The play’s power as a tragi-comedy lies not in its plot, but in the unfolding relationship between elderly Weller Martin and Fonsia Dorsey, two residents of a rundown nursing home. Neither of them ever has visits from family members or friends, but on the nursing home’s sun porch they gravitate toward each other for companionship.
The lonely Weller offers to teach Fonsia to play Gin, and she accepts. Weller feels himself to be quite an expert Gin player, and the card games begin innocently, with friendly chit-chat back and forth. When Fonsia wins the first round, Weller is surprised, but concedes generously though condescendingly. However, Fonsia goes on to win every round, and he becomes increasingly frustrated, then quietly furious. Finally, he explodes into frightening rages that are out of proportion to the importance of these simple card games.
His continuing losses slowly illuminate the pent-up frustrations of his life. His repeated claims of “bad luck” while playing Gin with Fonsia gradually disclose his deep anger toward his family, the nursing home staff, and his business partners who forced him out. When Fonsia finally has had enough, she says, “You have to be the victim of bad luck, don’t you, Weller? Because if it wasn’t bad luck, it’d have to be something else, wouldn’t it?” We see him through his demeanor, cynically patronizing her, and increasingly displaying an unstable anger that edges toward violence.
Fonsia is not the sweet soul she initially seemed to be. Gradually, she betrays that she is as self-destructive as Weller. She cast out, then divorced her husband, disowned her son and grandchildren, and for whatever reason has not seen her sister in many years. She no longer allows any of them in her life. She claims to have been “very unlucky” with men.
Weller snarls, “It had to be bad luck, because if it wasn’t bad luck, it would’ve had to been the fact that it was you!” But the reality is that neither of these people seem to ever have acted kindly or generously, or taken a long look into a mirror. Neither of them seems to have taken responsibility for their lives’ bad decisions or cruel behaviors. Both believe that poor luck or other people are the causes of their lives’ problems.

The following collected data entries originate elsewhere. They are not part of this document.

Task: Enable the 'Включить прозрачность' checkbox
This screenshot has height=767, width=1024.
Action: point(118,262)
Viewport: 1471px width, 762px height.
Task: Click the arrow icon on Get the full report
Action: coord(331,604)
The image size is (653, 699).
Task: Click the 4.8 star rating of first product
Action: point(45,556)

Above, I mentioned that the play is a tragi-comedy, and in the early portions there is repeated laughter from the audience at Weller’s flummoxed reactions to losing each card game. But as the play progresses, humor drains away, and the weight of the play’s themes of self-deception and self-destruction take over.
By the end, what started out as Weller’s and Fonsia’s light-hearted reaching out to each other, has transformed into each one’s unconscious confession of hopelessness, despair, and self-ruin. Their angry displays of rage show them to be incapable of recognizing what they have done to themselves, and who they each have become.
We can only feel compassion for them, then turn away in embarrassment–and perhaps go home and look into our own mirrors.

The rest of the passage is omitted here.